Exercise brief:
Output each line of the listing that follows, with every character kept as it is.

Input records:
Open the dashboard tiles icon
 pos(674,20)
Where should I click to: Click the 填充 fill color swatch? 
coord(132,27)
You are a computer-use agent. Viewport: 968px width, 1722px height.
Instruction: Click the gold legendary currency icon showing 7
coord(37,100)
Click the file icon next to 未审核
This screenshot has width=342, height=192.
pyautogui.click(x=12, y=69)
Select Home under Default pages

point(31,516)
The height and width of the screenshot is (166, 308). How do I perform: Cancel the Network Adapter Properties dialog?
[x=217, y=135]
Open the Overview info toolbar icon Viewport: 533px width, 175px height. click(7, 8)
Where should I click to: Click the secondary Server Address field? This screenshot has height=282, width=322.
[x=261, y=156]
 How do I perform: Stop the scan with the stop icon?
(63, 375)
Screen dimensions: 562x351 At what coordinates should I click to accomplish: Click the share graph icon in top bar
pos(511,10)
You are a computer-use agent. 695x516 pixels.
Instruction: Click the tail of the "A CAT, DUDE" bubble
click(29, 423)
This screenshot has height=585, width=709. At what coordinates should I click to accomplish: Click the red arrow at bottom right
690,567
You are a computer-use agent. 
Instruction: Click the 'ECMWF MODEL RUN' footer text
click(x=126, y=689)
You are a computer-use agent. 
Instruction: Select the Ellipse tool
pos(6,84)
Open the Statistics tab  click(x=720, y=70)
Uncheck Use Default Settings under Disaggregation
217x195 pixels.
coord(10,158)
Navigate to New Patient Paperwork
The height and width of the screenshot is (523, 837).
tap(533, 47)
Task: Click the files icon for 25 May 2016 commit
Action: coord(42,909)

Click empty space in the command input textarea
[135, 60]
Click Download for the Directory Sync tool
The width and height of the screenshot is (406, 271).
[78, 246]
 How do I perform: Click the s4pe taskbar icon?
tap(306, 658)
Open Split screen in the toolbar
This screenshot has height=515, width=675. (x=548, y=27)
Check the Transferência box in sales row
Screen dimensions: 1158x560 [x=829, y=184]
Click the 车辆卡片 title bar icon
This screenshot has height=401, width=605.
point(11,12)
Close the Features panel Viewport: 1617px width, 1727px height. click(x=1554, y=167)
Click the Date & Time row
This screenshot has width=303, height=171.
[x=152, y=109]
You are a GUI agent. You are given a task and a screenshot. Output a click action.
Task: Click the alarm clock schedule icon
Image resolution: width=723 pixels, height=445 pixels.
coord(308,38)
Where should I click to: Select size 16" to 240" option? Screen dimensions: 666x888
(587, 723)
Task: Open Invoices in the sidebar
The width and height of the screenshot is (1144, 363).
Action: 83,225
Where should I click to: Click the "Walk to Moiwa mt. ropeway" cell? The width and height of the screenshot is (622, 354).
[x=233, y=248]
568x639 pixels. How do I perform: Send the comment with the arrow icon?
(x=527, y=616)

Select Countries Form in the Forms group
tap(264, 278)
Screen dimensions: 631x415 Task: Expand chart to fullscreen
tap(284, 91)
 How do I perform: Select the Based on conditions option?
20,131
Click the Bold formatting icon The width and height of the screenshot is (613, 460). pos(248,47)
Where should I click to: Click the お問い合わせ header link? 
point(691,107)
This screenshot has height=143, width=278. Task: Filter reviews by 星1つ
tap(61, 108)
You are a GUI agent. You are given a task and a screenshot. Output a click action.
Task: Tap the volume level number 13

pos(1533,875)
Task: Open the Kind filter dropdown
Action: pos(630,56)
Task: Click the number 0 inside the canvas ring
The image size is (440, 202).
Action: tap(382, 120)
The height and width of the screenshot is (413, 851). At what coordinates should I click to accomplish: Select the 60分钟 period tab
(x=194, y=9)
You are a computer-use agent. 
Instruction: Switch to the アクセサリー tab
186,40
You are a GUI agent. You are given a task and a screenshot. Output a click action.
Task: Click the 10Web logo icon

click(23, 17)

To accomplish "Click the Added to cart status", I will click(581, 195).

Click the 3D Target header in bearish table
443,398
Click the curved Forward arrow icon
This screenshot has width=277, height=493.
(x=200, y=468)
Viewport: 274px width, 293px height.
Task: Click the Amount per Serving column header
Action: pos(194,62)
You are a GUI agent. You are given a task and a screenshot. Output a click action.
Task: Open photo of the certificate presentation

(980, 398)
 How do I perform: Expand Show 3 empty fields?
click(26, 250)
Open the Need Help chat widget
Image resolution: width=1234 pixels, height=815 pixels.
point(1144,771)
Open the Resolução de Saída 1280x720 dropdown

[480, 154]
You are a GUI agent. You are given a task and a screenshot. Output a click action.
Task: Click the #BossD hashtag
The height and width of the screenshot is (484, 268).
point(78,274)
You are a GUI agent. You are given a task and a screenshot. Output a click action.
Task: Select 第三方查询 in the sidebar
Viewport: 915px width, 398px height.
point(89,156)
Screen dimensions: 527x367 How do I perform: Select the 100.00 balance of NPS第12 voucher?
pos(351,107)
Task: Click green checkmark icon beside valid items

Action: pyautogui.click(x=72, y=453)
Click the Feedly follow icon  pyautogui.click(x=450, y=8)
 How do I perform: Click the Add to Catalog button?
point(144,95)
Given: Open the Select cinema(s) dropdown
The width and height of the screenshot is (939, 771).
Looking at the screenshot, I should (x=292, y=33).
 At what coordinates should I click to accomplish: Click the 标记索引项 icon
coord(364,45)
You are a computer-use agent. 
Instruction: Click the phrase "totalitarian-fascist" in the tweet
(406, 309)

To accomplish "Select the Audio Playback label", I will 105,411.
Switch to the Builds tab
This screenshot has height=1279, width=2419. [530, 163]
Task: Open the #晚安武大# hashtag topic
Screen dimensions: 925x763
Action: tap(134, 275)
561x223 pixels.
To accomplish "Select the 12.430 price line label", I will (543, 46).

Task output:
Open the dashboard tiles icon
 pos(674,20)
Where should I click to: Click the 填充 fill color swatch? 
coord(132,27)
You are a computer-use agent. Viewport: 968px width, 1722px height.
Instruction: Click the gold legendary currency icon showing 7
coord(37,100)
Click the file icon next to 未审核
This screenshot has width=342, height=192.
pyautogui.click(x=12, y=69)
Select Home under Default pages

point(31,516)
The height and width of the screenshot is (166, 308). How do I perform: Cancel the Network Adapter Properties dialog?
[x=217, y=135]
Open the Overview info toolbar icon Viewport: 533px width, 175px height. click(7, 8)
Where should I click to: Click the secondary Server Address field? This screenshot has height=282, width=322.
[x=261, y=156]
 How do I perform: Stop the scan with the stop icon?
(63, 375)
Screen dimensions: 562x351 At what coordinates should I click to accomplish: Click the share graph icon in top bar
pos(511,10)
You are a computer-use agent. 695x516 pixels.
Instruction: Click the tail of the "A CAT, DUDE" bubble
click(29, 423)
This screenshot has height=585, width=709. At what coordinates should I click to accomplish: Click the red arrow at bottom right
690,567
You are a computer-use agent. 
Instruction: Click the 'ECMWF MODEL RUN' footer text
click(x=126, y=689)
You are a computer-use agent. 
Instruction: Select the Ellipse tool
pos(6,84)
Open the Statistics tab  click(x=720, y=70)
Uncheck Use Default Settings under Disaggregation
217x195 pixels.
coord(10,158)
Navigate to New Patient Paperwork
The height and width of the screenshot is (523, 837).
tap(533, 47)
Task: Click the files icon for 25 May 2016 commit
Action: coord(42,909)

Click empty space in the command input textarea
[135, 60]
Click Download for the Directory Sync tool
The width and height of the screenshot is (406, 271).
[78, 246]
 How do I perform: Click the s4pe taskbar icon?
tap(306, 658)
Open Split screen in the toolbar
This screenshot has height=515, width=675. (x=548, y=27)
Check the Transferência box in sales row
Screen dimensions: 1158x560 [x=829, y=184]
Click the 车辆卡片 title bar icon
This screenshot has height=401, width=605.
point(11,12)
Close the Features panel Viewport: 1617px width, 1727px height. click(x=1554, y=167)
Click the Date & Time row
This screenshot has width=303, height=171.
[x=152, y=109]
You are a GUI agent. You are given a task and a screenshot. Output a click action.
Task: Click the alarm clock schedule icon
Image resolution: width=723 pixels, height=445 pixels.
coord(308,38)
Where should I click to: Select size 16" to 240" option? Screen dimensions: 666x888
(587, 723)
Task: Open Invoices in the sidebar
The width and height of the screenshot is (1144, 363).
Action: 83,225
Where should I click to: Click the "Walk to Moiwa mt. ropeway" cell? The width and height of the screenshot is (622, 354).
[x=233, y=248]
568x639 pixels. How do I perform: Send the comment with the arrow icon?
(x=527, y=616)

Select Countries Form in the Forms group
tap(264, 278)
Screen dimensions: 631x415 Task: Expand chart to fullscreen
tap(284, 91)
 How do I perform: Select the Based on conditions option?
20,131
Click the Bold formatting icon The width and height of the screenshot is (613, 460). pos(248,47)
Where should I click to: Click the お問い合わせ header link? 
point(691,107)
This screenshot has height=143, width=278. Task: Filter reviews by 星1つ
tap(61, 108)
You are a GUI agent. You are given a task and a screenshot. Output a click action.
Task: Tap the volume level number 13

pos(1533,875)
Task: Open the Kind filter dropdown
Action: pos(630,56)
Task: Click the number 0 inside the canvas ring
The image size is (440, 202).
Action: tap(382, 120)
The height and width of the screenshot is (413, 851). At what coordinates should I click to accomplish: Select the 60分钟 period tab
(x=194, y=9)
You are a computer-use agent. 
Instruction: Switch to the アクセサリー tab
186,40
You are a GUI agent. You are given a task and a screenshot. Output a click action.
Task: Click the 10Web logo icon

click(23, 17)

To accomplish "Click the Added to cart status", I will click(581, 195).

Click the 3D Target header in bearish table
443,398
Click the curved Forward arrow icon
This screenshot has width=277, height=493.
(x=200, y=468)
Viewport: 274px width, 293px height.
Task: Click the Amount per Serving column header
Action: pos(194,62)
You are a GUI agent. You are given a task and a screenshot. Output a click action.
Task: Open photo of the certificate presentation

(980, 398)
 How do I perform: Expand Show 3 empty fields?
click(26, 250)
Open the Need Help chat widget
Image resolution: width=1234 pixels, height=815 pixels.
point(1144,771)
Open the Resolução de Saída 1280x720 dropdown

[480, 154]
You are a GUI agent. You are given a task and a screenshot. Output a click action.
Task: Click the #BossD hashtag
The height and width of the screenshot is (484, 268).
point(78,274)
You are a GUI agent. You are given a task and a screenshot. Output a click action.
Task: Select 第三方查询 in the sidebar
Viewport: 915px width, 398px height.
point(89,156)
Screen dimensions: 527x367 How do I perform: Select the 100.00 balance of NPS第12 voucher?
pos(351,107)
Task: Click green checkmark icon beside valid items

Action: pyautogui.click(x=72, y=453)
Click the Feedly follow icon  pyautogui.click(x=450, y=8)
 How do I perform: Click the Add to Catalog button?
point(144,95)
Given: Open the Select cinema(s) dropdown
The width and height of the screenshot is (939, 771).
Looking at the screenshot, I should (x=292, y=33).
 At what coordinates should I click to accomplish: Click the 标记索引项 icon
coord(364,45)
You are a computer-use agent. 
Instruction: Click the phrase "totalitarian-fascist" in the tweet
(406, 309)

To accomplish "Select the Audio Playback label", I will 105,411.
Switch to the Builds tab
This screenshot has height=1279, width=2419. [530, 163]
Task: Open the #晚安武大# hashtag topic
Screen dimensions: 925x763
Action: tap(134, 275)
561x223 pixels.
To accomplish "Select the 12.430 price line label", I will (543, 46).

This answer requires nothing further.